FWIW? Don't be so modest Pyro.

That is great insight. Another philosophy I am following is one of less safety sometimes being safer. I have seen statistics on how traffic areas that almost look chaotic are statistically safer than ones that are extremely well controlled because people stop paying attention when they don't feel that they need to. They consume safety rather than leaving it as a cushion. So people will need to be careful. The ship is not foolproof, but people are trained to not be foolish.
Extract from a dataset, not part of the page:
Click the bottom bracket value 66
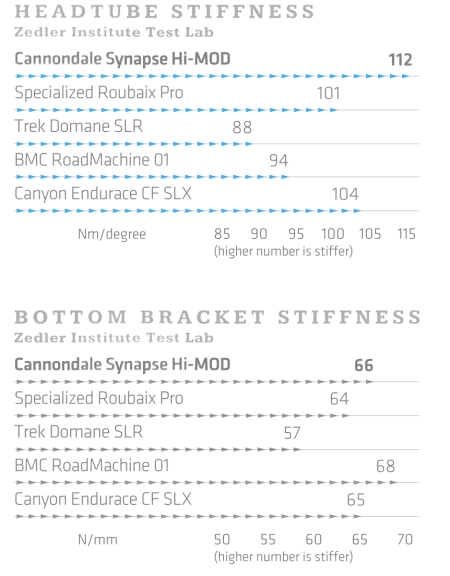The image size is (450, 576). pyautogui.click(x=364, y=366)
I have been torn in my mental experiment about how busy everyone will be. I plan on solving this by having the mission planners, the first generation crew, develop a culture of continuous education. There are specialists required for the mission, and people work as apprentices to learn a specialty, be it medical, or agriculture, or software development, or settlement, or space operations, or government, or maintenance, teacher, scientist, astronomer, geologist, etc etc etc; all things that are critical to the long term success of the ship. The apprenticeship may be a couple of years long followed by a period of being an journeyman. One may become a master of a trade and teach it to others. But the important thing is that everyone rotates. During your lifetime you move from one area to the next, taking the body of knowledge you have gained and using it to help improve how other areas are done. The crew will through a consciously developed culture be compulsive seekers of knowledge and skill. Disinterest cannot be allowed to dull their ability to achieve their purpose.